Where pictures appear, omit them, and copy exactly only the lines from the start of the listing through the line containing "Image resolution: width=725", both included.

─── SOURCE MATERIAL ───

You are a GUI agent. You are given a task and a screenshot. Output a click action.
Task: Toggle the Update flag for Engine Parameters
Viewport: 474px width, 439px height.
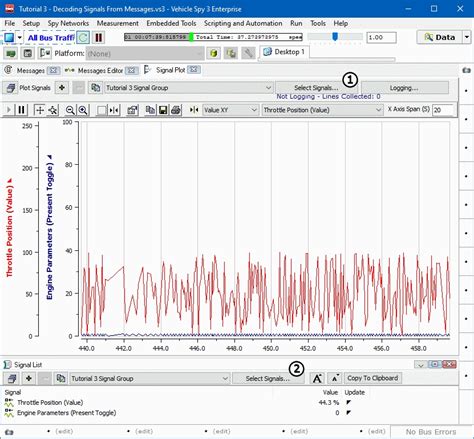349,413
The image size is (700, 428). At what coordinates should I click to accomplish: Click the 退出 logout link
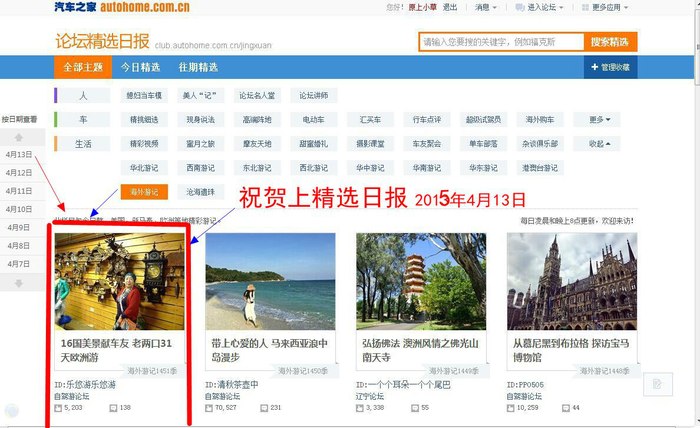point(450,7)
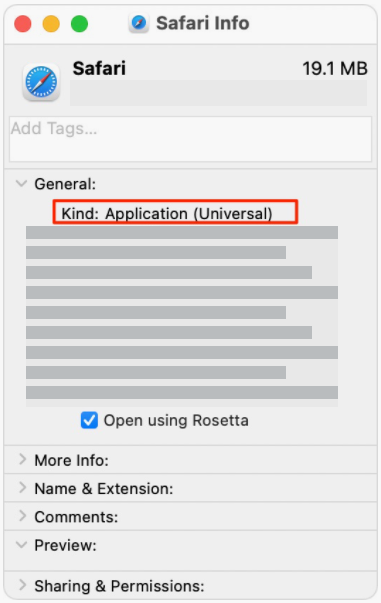Click the Kind: Application (Universal) text
Viewport: 381px width, 603px height.
[x=167, y=213]
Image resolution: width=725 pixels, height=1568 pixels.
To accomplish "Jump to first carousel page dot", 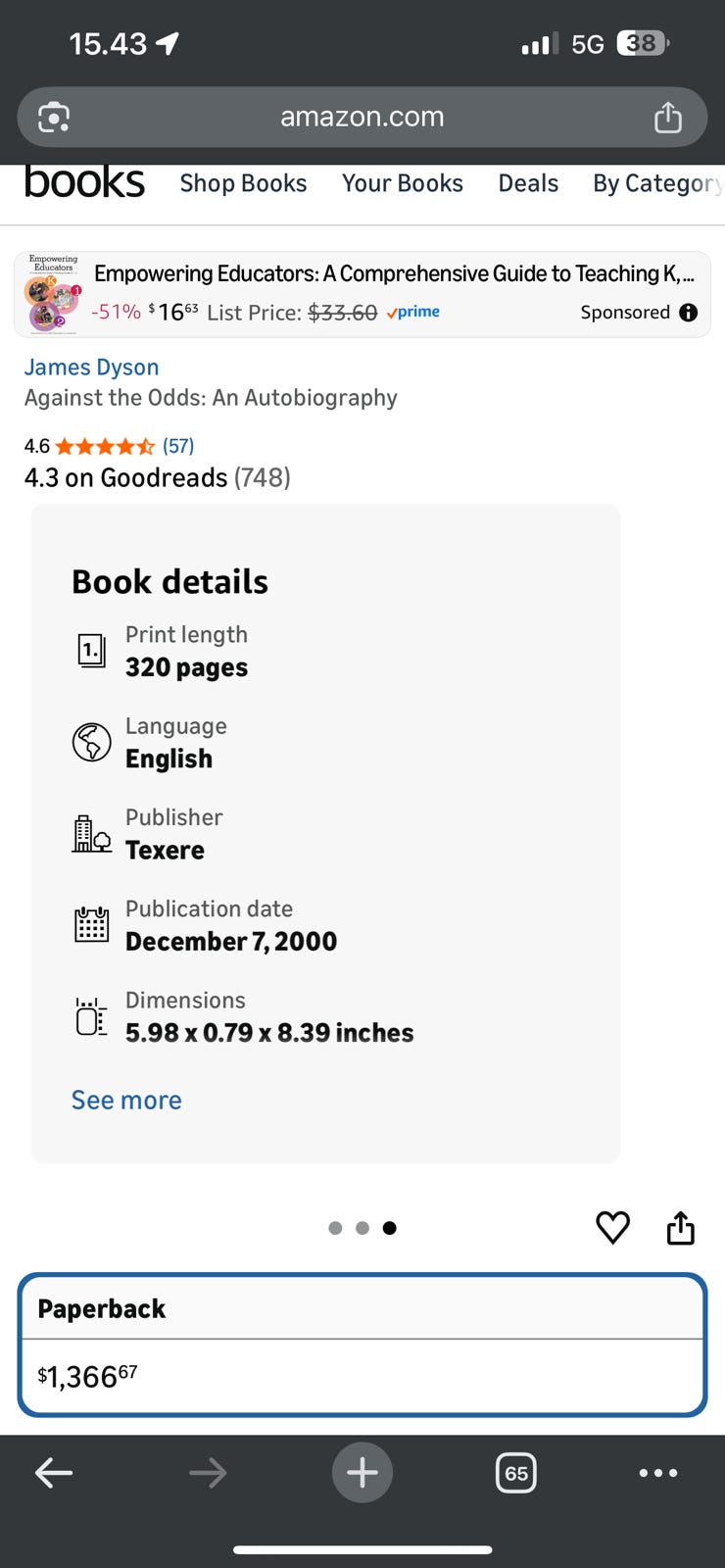I will [335, 1228].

───

### WRITTEN SOLUTION:
You are a GUI agent. You are given a task and a screenshot. Output a click action.
Task: Toggle the Update flag for Engine Parameters
Viewport: 474px width, 439px height.
349,413
The image size is (700, 428). At what coordinates should I click to accomplish: Click the 退出 logout link
point(450,7)
Click the Kind: Application (Universal) text
Viewport: 381px width, 603px height.
[x=167, y=213]
Image resolution: width=725 pixels, height=1568 pixels.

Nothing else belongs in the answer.